- **SELECTED PASSAGE**
----------------------------------------
Miles had spoken about Shalimar to Roger Ebert, in between chewing a honey dew slice and lighting a cigarette, at a 1980 LA brunch. Interestingly, she referred to it as the film with Harrison and Saxon without mentioning any of her Indian co-stars, not even the film’s protagonist, or maybe Ebert didn’t care to report that she did. She was in her mid-forties then. She plays a trapeze artist and master thief called Countess Rasmussen. Shah establishes this with a flashback that shows Miles trapeze into a museum, wearing a bright red outfit to steal Van Gogh’s Sunflowers. Later, the Countess swings like Tarzan to access windows that seem as if they could simply have been climbed into. For the purpose of knocking out a guard, or avoiding capture, she prefers summersaulting to simple hit and runs (where Dharmendra scores).
----------------------------------------
- **GIVEN MATERIAL**
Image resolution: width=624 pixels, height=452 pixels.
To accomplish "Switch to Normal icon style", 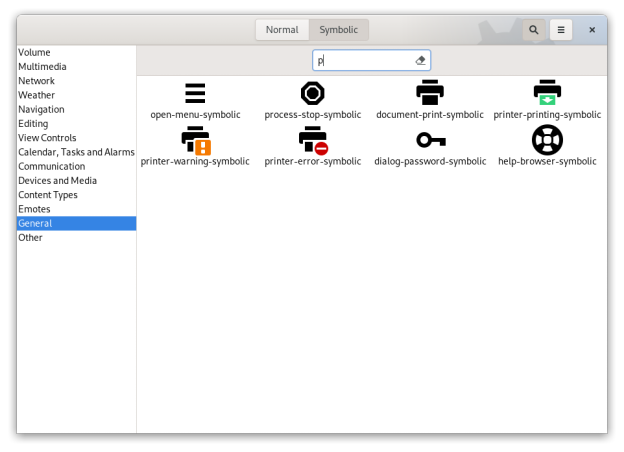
----------------------------------------
- **ASSIGNED TASK**
Repeat the Shalimar passage above word for word, beginning at the words "Miles had spoken" and stopping after "(where Dharmendra scores).".

- **EXPECTED ANSWER**
Miles had spoken about Shalimar to Roger Ebert, in between chewing a honey dew slice and lighting a cigarette, at a 1980 LA brunch. Interestingly, she referred to it as the film with Harrison and Saxon without mentioning any of her Indian co-stars, not even the film’s protagonist, or maybe Ebert didn’t care to report that she did. She was in her mid-forties then. She plays a trapeze artist and master thief called Countess Rasmussen. Shah establishes this with a flashback that shows Miles trapeze into a museum, wearing a bright red outfit to steal Van Gogh’s Sunflowers. Later, the Countess swings like Tarzan to access windows that seem as if they could simply have been climbed into. For the purpose of knocking out a guard, or avoiding capture, she prefers summersaulting to simple hit and runs (where Dharmendra scores).